On being right, not first
Hersh would rather be accurate than first. Take the time to verify information, otherwise you will look foolish. And if someone else beats you to a story, show respect and class. “It’s important to be first,” Hersh said. “But it’s way, way, way more important to be right. You’re going to get beat sometimes on any beat. If that happens, acknowledge your peers, repeat the news and go on.”

On ego
Player and coaches know more about their respective sports than we do. Remember that. Don’t criticize unless you truly know all there is to know (And, even then, be careful.) Sports journalists frequently write that coaches should be fired, players benched, and programs reprimanded. Shouldn’t we rather report the facts on these points and let the readers decide? Save the mud-slinging and second-guessing to fans and radio sports show hosts.

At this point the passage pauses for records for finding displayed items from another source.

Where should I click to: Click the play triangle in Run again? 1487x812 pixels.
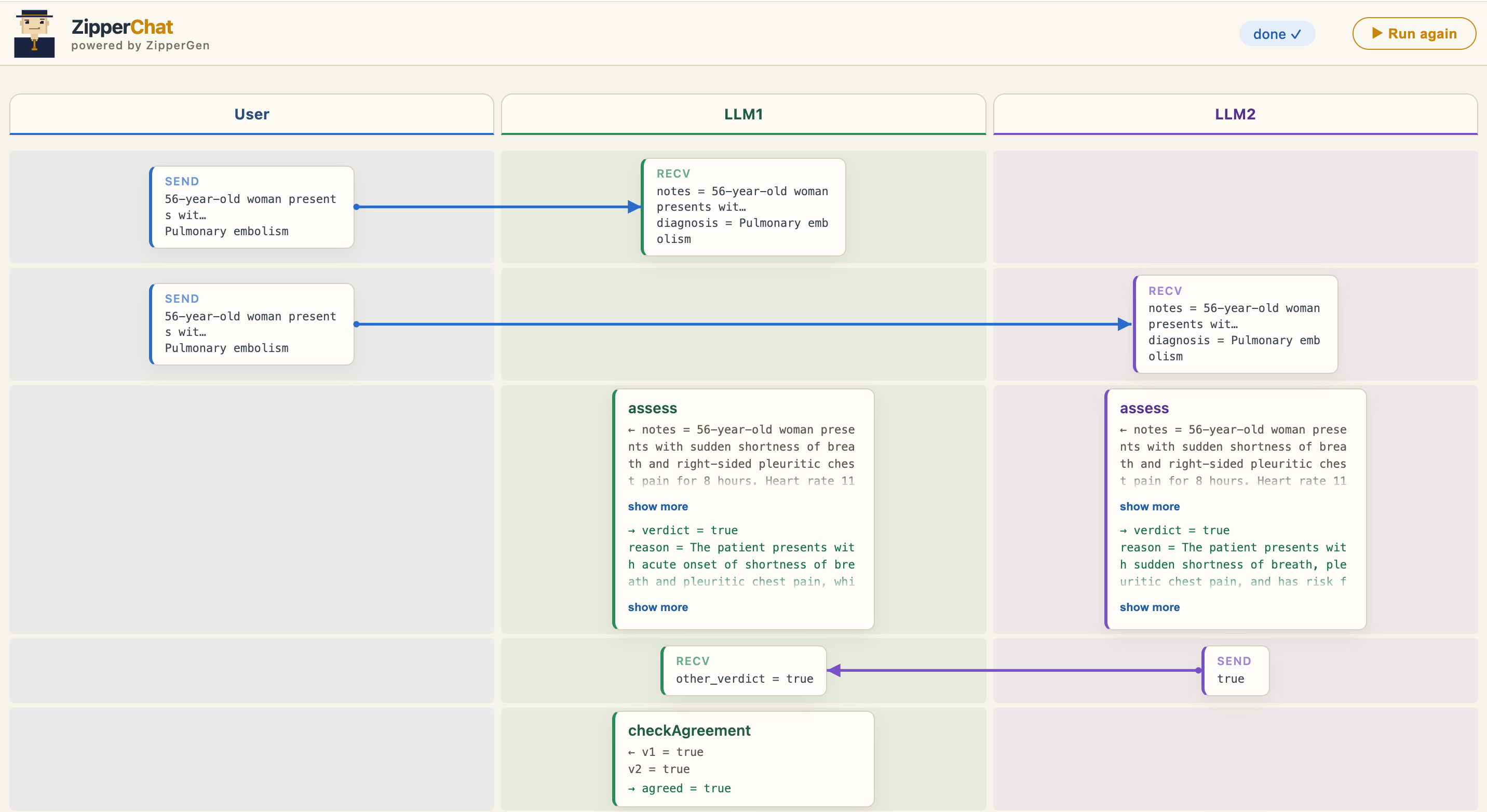[1377, 33]
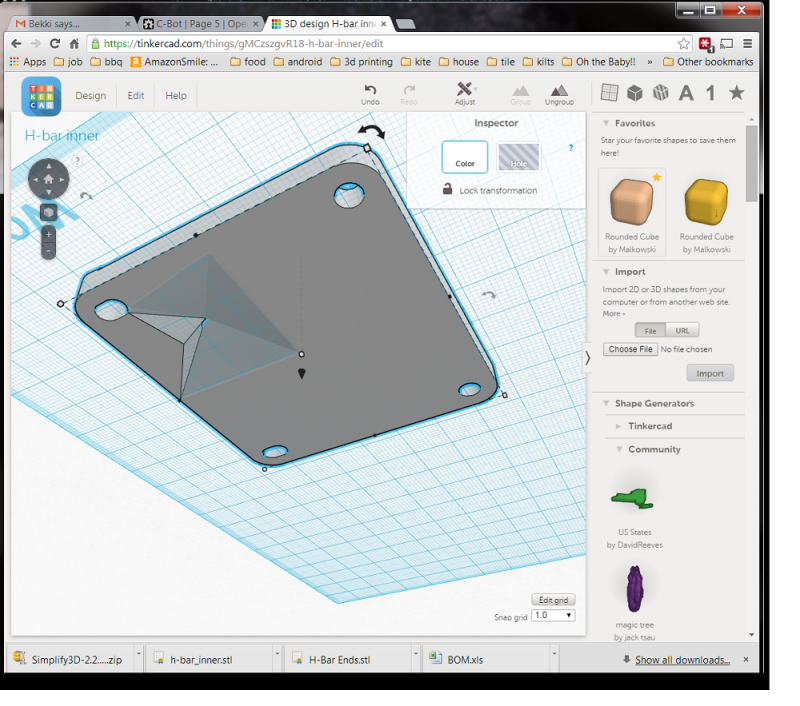Screen dimensions: 800x706
Task: Select the workplane grid icon
Action: (608, 93)
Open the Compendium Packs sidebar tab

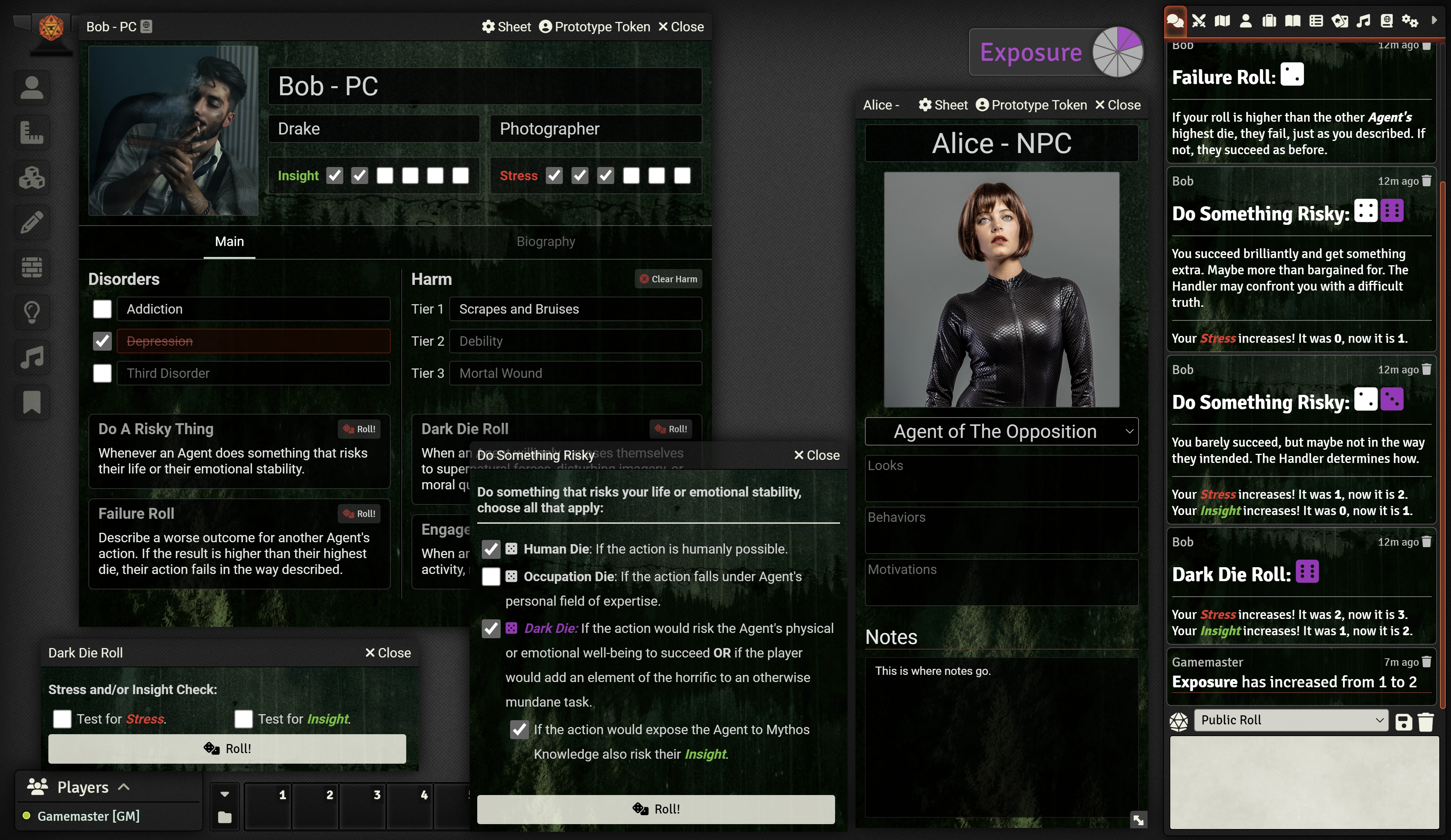(1386, 21)
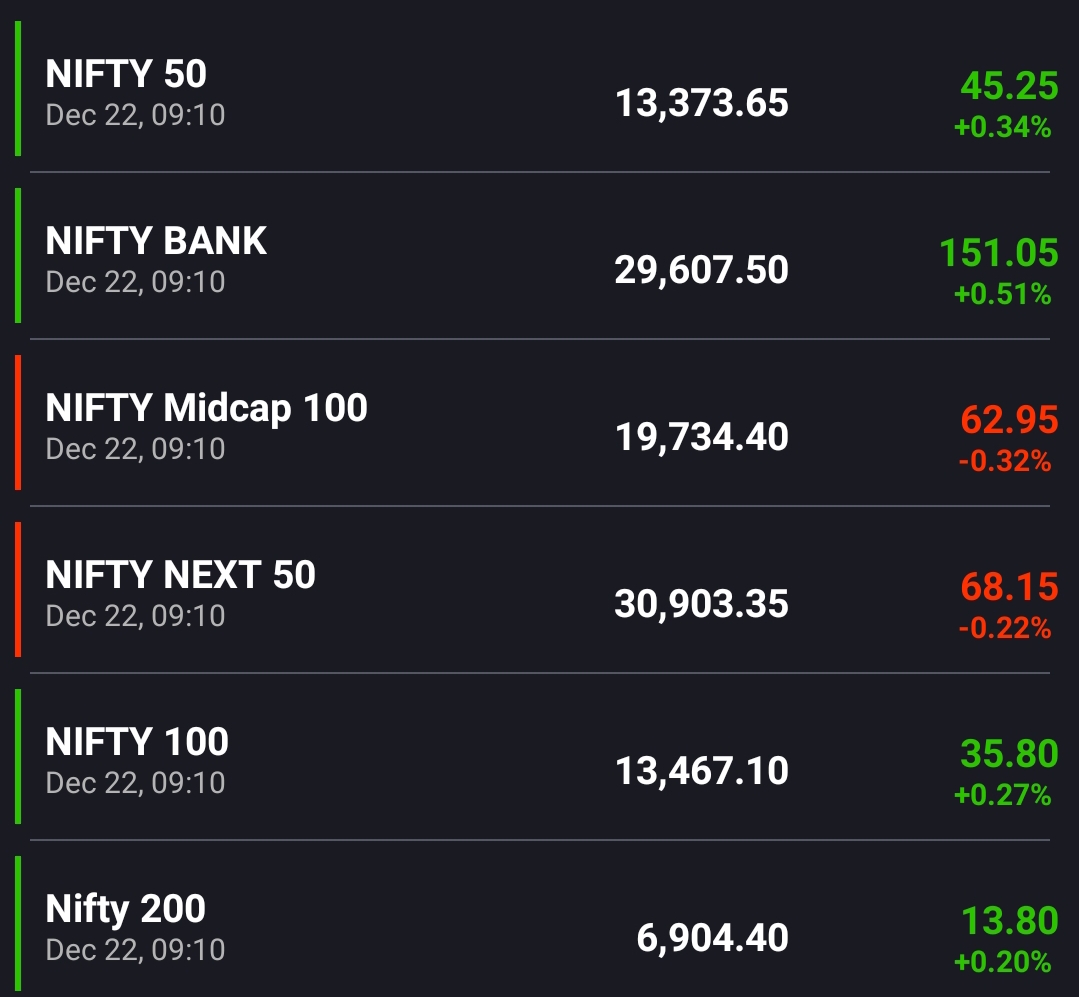
Task: Click the timestamp under NIFTY BANK
Action: coord(135,282)
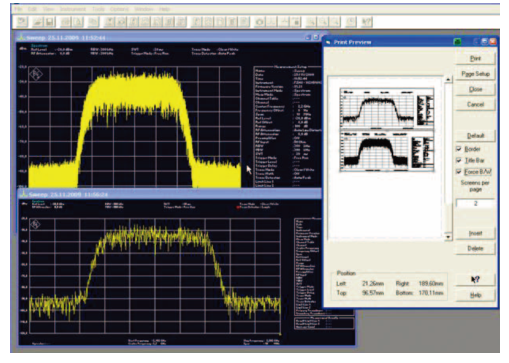Screen dimensions: 509x363
Task: Click the Page Setup button
Action: (x=475, y=74)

As journalists, we should spend more time reporting so we have a more informed opinion. “The 53rd guy on the Bears roster has forgotten more than I’ll ever know about football,” says Mullin, who has covered pro football for more than two decades.

On writing columns
Columns are not places to bloviate. Rather, they are places for carefully crafted, fully investigated, and informed opinion. “A columnist who does little reporting will not be very helpful,” says McGrath.

On whining
A coach yells at you. So what? A player refuses to talk with you. Ho hum. Readers are not interested in this information. Find a way to work around these challenges. Talk with these people later, after tempers have subsided. If this does not work, talk with your sports information director or athletic director. Unless the issue affects other aspects of the team, avoid writing about it. “Fan don’t care if players don’t like you,” Mullin said.

On getting personal
You don’t think a player or coach is doing her job. Fine. Talk with teammates and opposing coaches/players. Investigate whether this is true. Then discuss the manners in which the team, or player, is not playing well. You can use specific moments in games and actions off the field. But there is never a reason – ever – to demean anybody. “I always felt [Bulls general manager] Jerry Krause was maligned by the press,” Mullin said. “People would write that he had food stains on his shirt or that he was fat. That’s just mean.” … That’s unconscionable, says Neil Milbert, the Tribune’s college basketball writer. Beat writers need to be fair – and then need to go in the locker room the next day “to take the heat.” Jay Mariotti, who writes for the Chicago Sun-Times, has been derided by his peers for refusing to go inside locker rooms after games. John Mullin says coaches and players should have the opportunity to offer their opinions to sports journalists as well. A few seasons ago, Mullin wrote a story about locker-room spies that angered then Bears coach Dave Wannstedt who yelled at him for several days – even though they had sometimes ridden bikes together during training camps. Said Mullin: “But my story wasn’t personal and he realized that.” And they continued to talk through the season.

On showing up to practices
Athletes respect writers who put in the same effort they do. Do not just appear at games or use stats from the sports information office. Get out to the fields and courts to get to know the players, earn trust, and find stories. “Show up before the season starts,” Mullin said. “Go to off-season workouts and go to practices. By November, in their minds, they’ve seen you every day since summer. That engenders respect. You’ve been there for the whole trip with them. They know who’s been there and who has not. You’re sweating along with them.”

On asking questions after a bad loss

Body language is important. Don’t appear you’re happy that a team, or player, lost. And don’t take cheap shots. (You never seemed able to handle the ball today, Rex. Why do you suppose you fumbled the ball so many times?) Instead, temper your questions with phrases like “I hate to ask,” “I hate to bring this up,” or “I need to ask you about.” Don’t act embittered when your team loses, Mullin says, acting as if the athletes betrayed you by losing.